◆ O que fazer:
(1) Por favor, repita sem alterações o trecho do texto sobre DeFi e DAO que começa nas palavras "O recente Regulamento" e vai até depois de "do cenário blockchain.".
(2) Escreva a continuação do texto sobre DeFi e DAO a partir do ponto em que ele termina.

◆ Seleção:
--

Finanças descentralizadas (DeFi) e Organizações Autônomas Descentralizadas (DAO) representam a fronteira mais inovadora do setor cripto. Na Europa e na Itália, no entanto, devido ao desinteresse ou incapacidade dos legisladores e reguladores, criou-se um limbo legal que prejudica tanto inovadores quanto usuários.
É hora de abordar a questão da regulação equilibrada que proteja sem burocratizar.
O ecossistema de DeFi e DAO alcançou uma maturidade tecnológica e uma relevância econômica que não pode mais ser ignorada pelos reguladores europeus: estamos falando de mais de 100 bilhões de dólares de valor total bloqueado (TVL) em protocolos DeFi e centenas de DAOs gerenciando tesourarias multimilionárias.
Com tais dimensões, esses fenômenos agora representam um componente estrutural da economia digital global.
No entanto, enquanto a inovação tecnológica acelera, o quadro regulatório europeu e italiano fica para trás, e deixou um vazio regulatório que expõe usuários e operadores a riscos significativos.
O recente Regulamento Europeu MiCAR, apesar de todas as suas limitações, indubitavelmente tem o mérito de ter impulsionado decisivamente a regulação dos criptoativos. No entanto, deliberadamente excluiu de seu escopo precisamente os setores mais inovadores e dinâmicos do cenário blockchain.

--

◆ Dados fornecidos:
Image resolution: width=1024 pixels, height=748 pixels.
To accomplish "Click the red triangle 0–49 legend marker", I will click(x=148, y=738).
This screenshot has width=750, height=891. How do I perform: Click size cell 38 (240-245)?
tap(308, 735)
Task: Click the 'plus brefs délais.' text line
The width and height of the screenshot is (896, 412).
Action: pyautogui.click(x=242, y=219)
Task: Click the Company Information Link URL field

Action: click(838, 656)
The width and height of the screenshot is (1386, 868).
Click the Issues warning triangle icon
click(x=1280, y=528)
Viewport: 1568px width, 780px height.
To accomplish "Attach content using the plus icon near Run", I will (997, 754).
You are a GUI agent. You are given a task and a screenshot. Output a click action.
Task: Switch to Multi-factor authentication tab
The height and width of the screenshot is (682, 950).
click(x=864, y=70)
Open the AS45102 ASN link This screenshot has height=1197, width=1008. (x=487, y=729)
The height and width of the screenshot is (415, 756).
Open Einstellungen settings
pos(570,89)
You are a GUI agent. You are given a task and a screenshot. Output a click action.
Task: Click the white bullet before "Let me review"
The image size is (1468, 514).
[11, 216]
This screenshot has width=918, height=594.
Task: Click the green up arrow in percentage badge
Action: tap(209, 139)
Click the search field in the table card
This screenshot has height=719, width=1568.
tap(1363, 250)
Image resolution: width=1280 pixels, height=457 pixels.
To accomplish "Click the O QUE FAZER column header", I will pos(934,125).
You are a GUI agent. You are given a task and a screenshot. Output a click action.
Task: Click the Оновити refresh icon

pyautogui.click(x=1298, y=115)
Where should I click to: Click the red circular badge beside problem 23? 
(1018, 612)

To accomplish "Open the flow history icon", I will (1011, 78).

--

◆ Respostas em ordem:
(1)
O recente Regulamento Europeu MiCAR, apesar de todas as suas limitações, indubitavelmente tem o mérito de ter impulsionado decisivamente a regulação dos criptoativos. No entanto, deliberadamente excluiu de seu escopo precisamente os setores mais inovadores e dinâmicos do cenário blockchain.

(2)
DeFi: os grandes excluídos do MiCAR
O MiCAR (Reg. (UE) 2023/1114) excluiu explicitamente a DeFi de seu escopo: o artigo 142 do regulamento apenas encarregou a Comissão Europeia de uma avaliação específica das finanças descentralizadas até 30 de dezembro de 2024.
Com isso, ele implicitamente admitiu a inadequação do quadro atual.
Essa exclusão não é acidental, mas reflete as enormes dificuldades conceituais que os reguladores tradicionais encontram ao lidar com arquiteturas verdadeiramente descentralizadas. Como qualificar legalmente um protocolo como o Uniswap, que opera através de contratos inteligentes automatizados sem uma estrutura corporativa tradicional? Como identificar a entidade a ser responsabilizada quando um algoritmo Aave executa automaticamente milhares de empréstimos diariamente?
DeFi, na verdade, replica serviços bancários tradicionais (empréstimos, depósitos, negociação), mas os entrega através de protocolos descentralizados que operam em blockchain pública, eliminando intermediários centralizados e substituindo-os por contratos inteligentes autoexecutáveis.
Por exemplo, Compound permite o empréstimo e a tomada de empréstimos de criptomoedas sem bancos; Curve Finance facilita a troca de stablecoins sem corretores; MakerDAO gera a stablecoin DAI através de um sistema de governança completamente descentralizado.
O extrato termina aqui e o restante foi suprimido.